• EXERCISE PROMPT: Please repeat word for word the records from the line with "Select the 1977.01.03 forecast label" up to and including the line with "Task: Click the refresh". Leave the pictures out of your answer.

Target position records
· · · ·
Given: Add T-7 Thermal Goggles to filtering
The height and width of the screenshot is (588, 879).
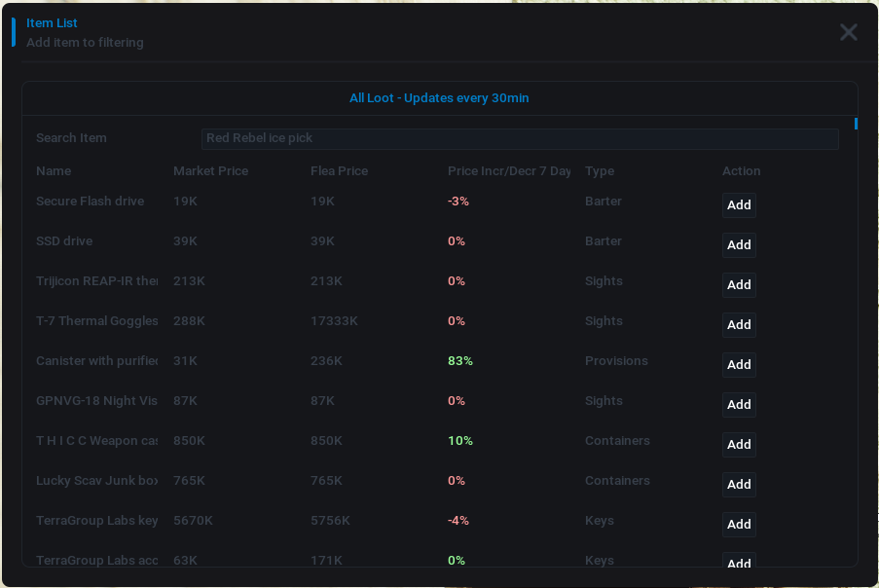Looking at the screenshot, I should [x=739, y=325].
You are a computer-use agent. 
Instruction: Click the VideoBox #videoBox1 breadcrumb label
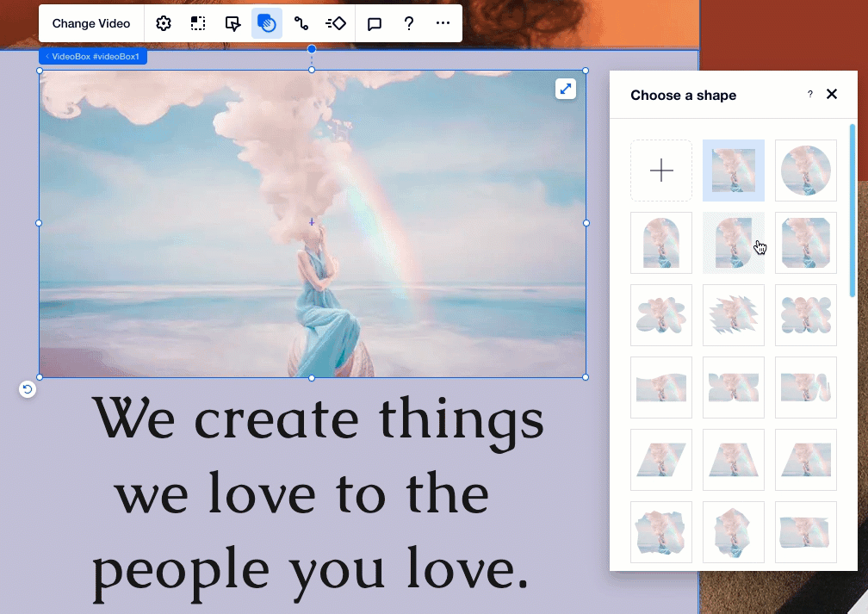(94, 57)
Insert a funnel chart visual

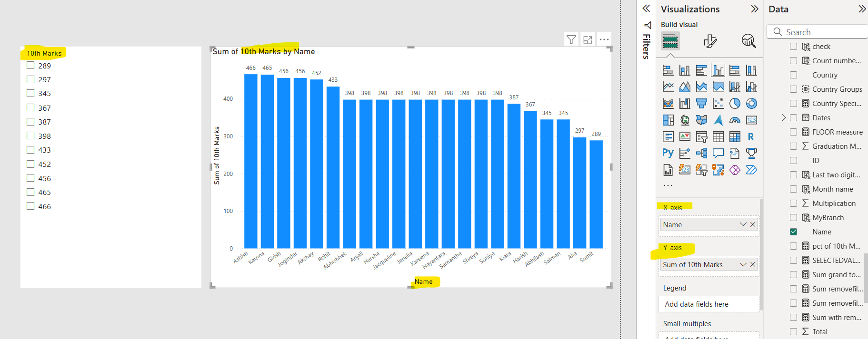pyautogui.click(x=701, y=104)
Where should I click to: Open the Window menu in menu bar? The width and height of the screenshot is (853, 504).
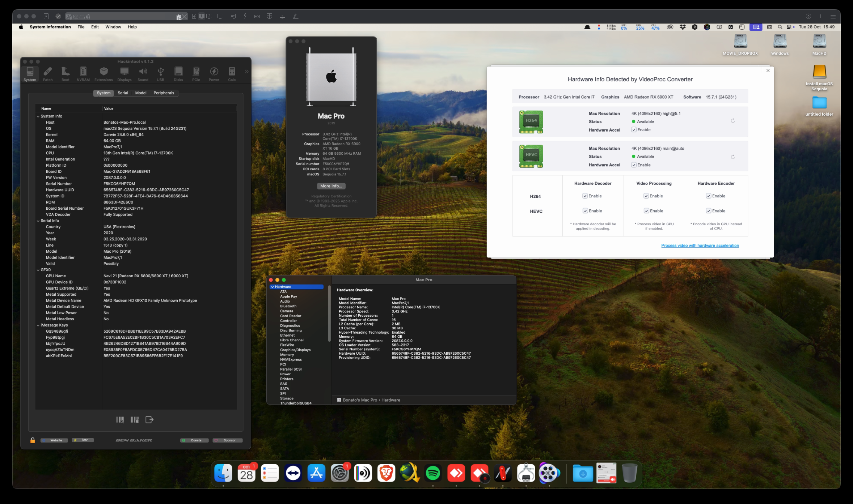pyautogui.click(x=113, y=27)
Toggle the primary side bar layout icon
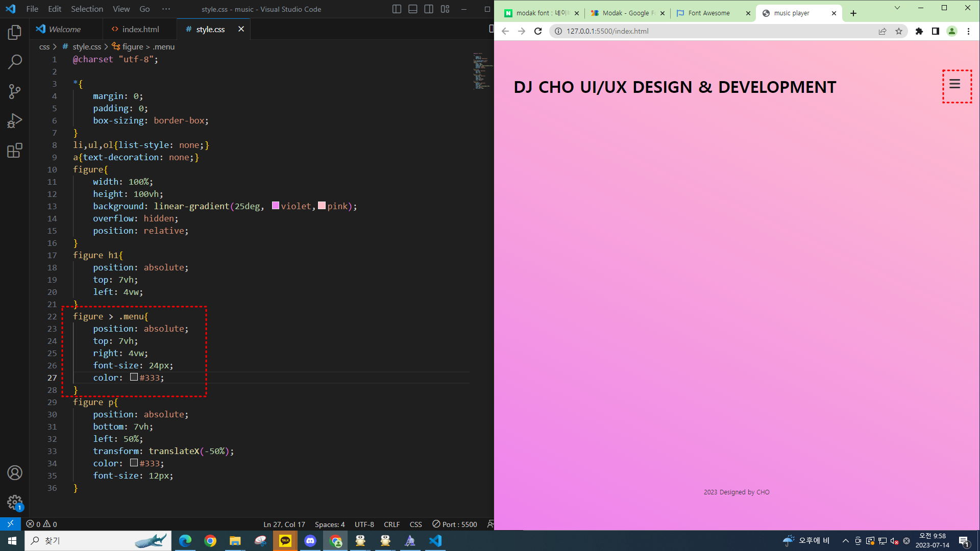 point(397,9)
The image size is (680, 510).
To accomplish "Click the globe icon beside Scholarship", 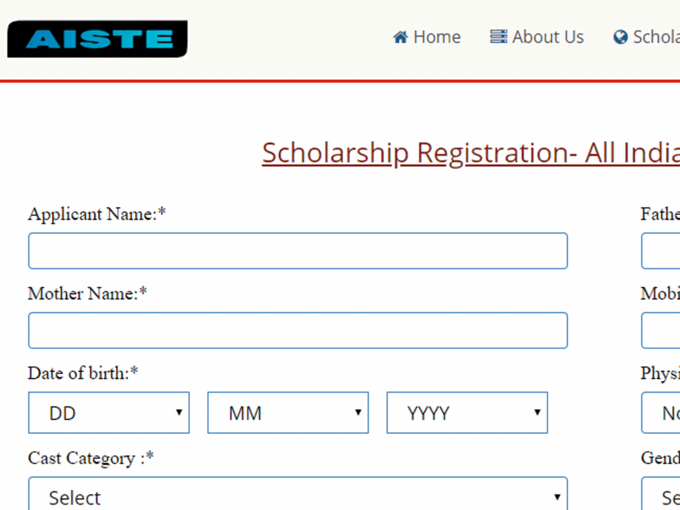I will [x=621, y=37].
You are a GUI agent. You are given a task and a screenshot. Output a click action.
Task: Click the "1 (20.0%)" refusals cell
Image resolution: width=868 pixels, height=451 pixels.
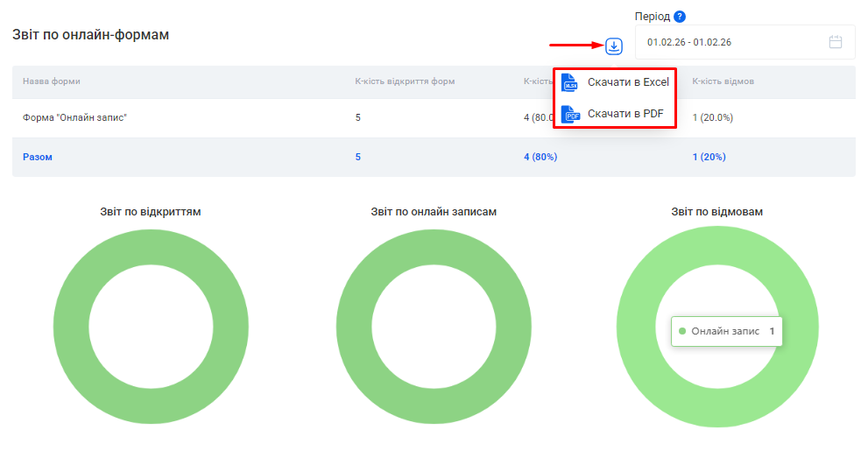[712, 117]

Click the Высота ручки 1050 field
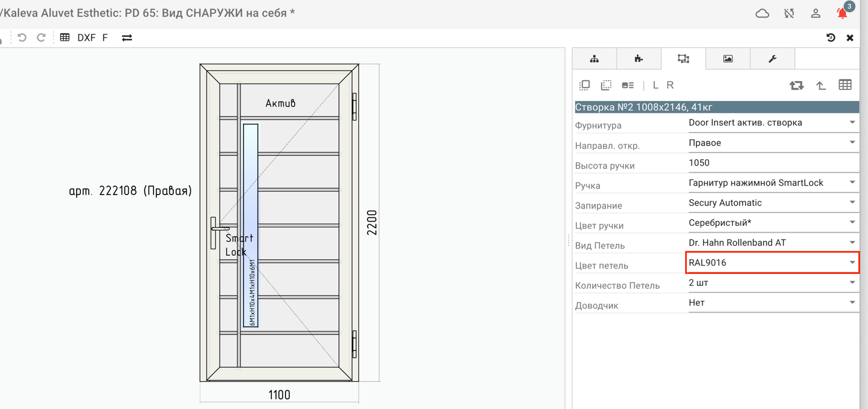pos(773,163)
· · · ·
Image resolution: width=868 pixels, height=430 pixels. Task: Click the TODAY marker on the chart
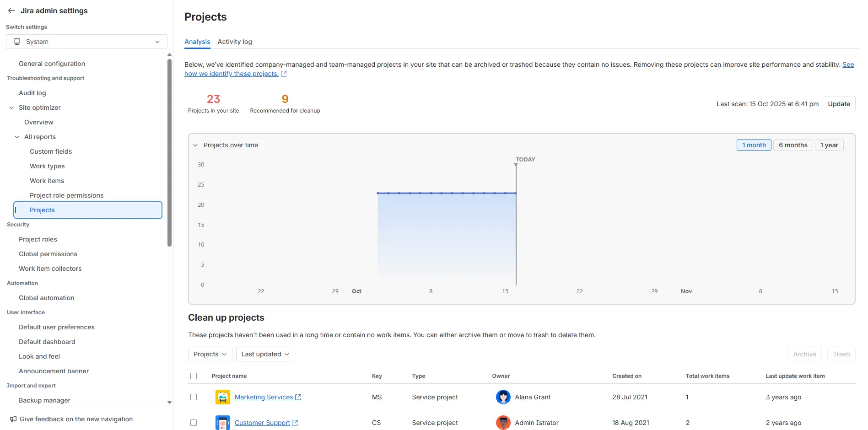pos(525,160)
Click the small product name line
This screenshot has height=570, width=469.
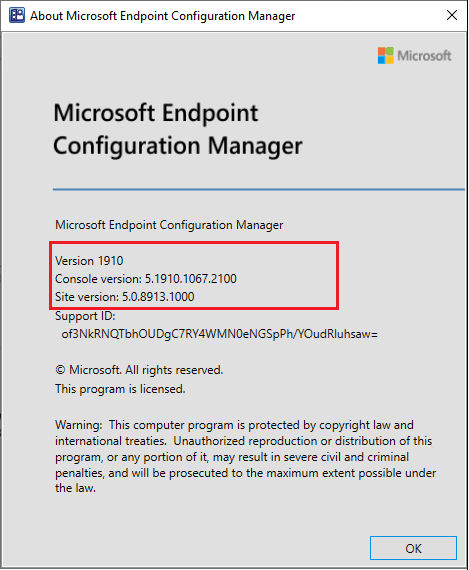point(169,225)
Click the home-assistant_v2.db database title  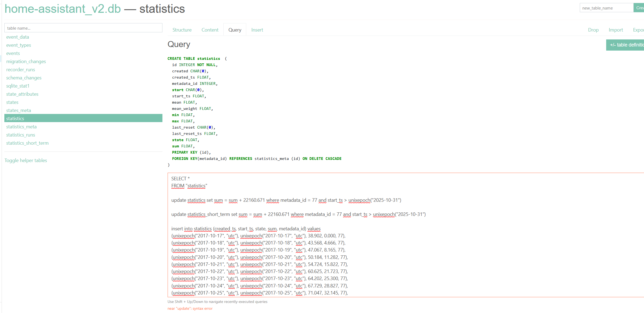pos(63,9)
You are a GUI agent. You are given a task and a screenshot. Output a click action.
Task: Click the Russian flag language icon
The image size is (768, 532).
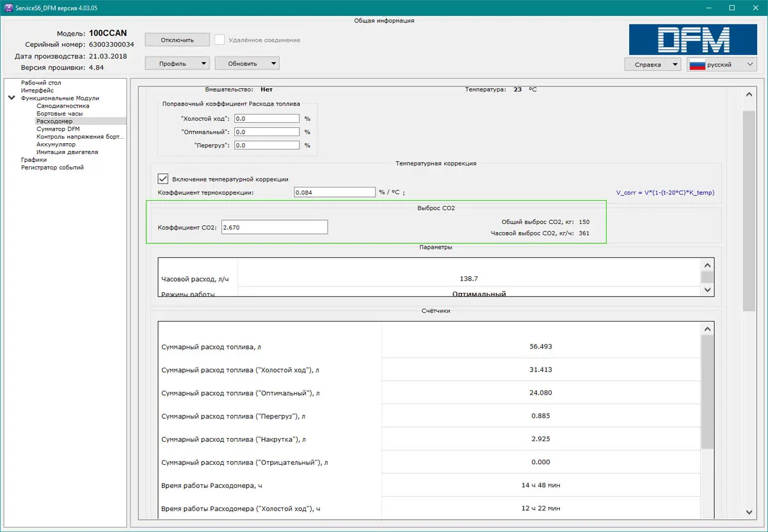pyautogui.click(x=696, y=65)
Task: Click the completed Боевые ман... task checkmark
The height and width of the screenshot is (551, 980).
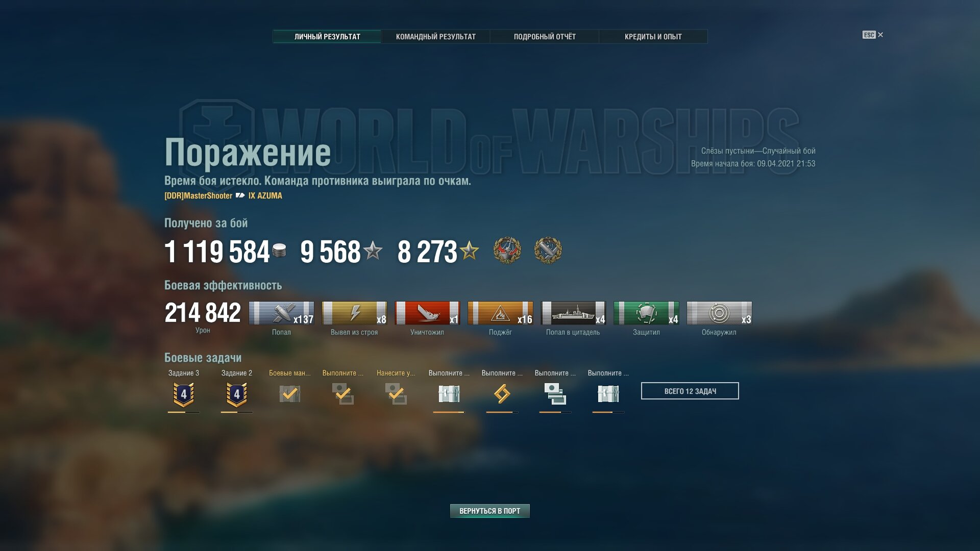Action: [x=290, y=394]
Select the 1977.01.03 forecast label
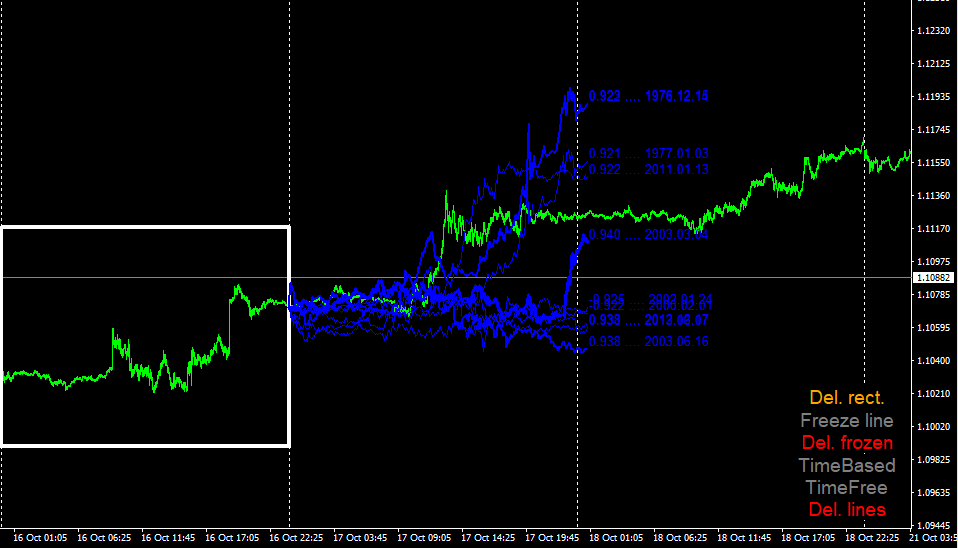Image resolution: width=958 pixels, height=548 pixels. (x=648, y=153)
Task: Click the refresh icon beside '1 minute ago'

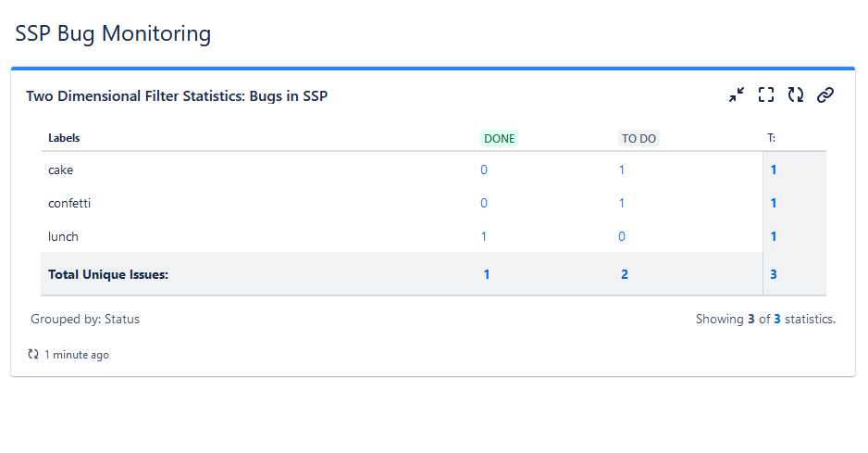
· · · ·
• SOLUTION:
Select the 1977.01.03 forecast label
Image resolution: width=958 pixels, height=548 pixels. (x=648, y=153)
Task: Click the refresh icon beside '1 minute ago'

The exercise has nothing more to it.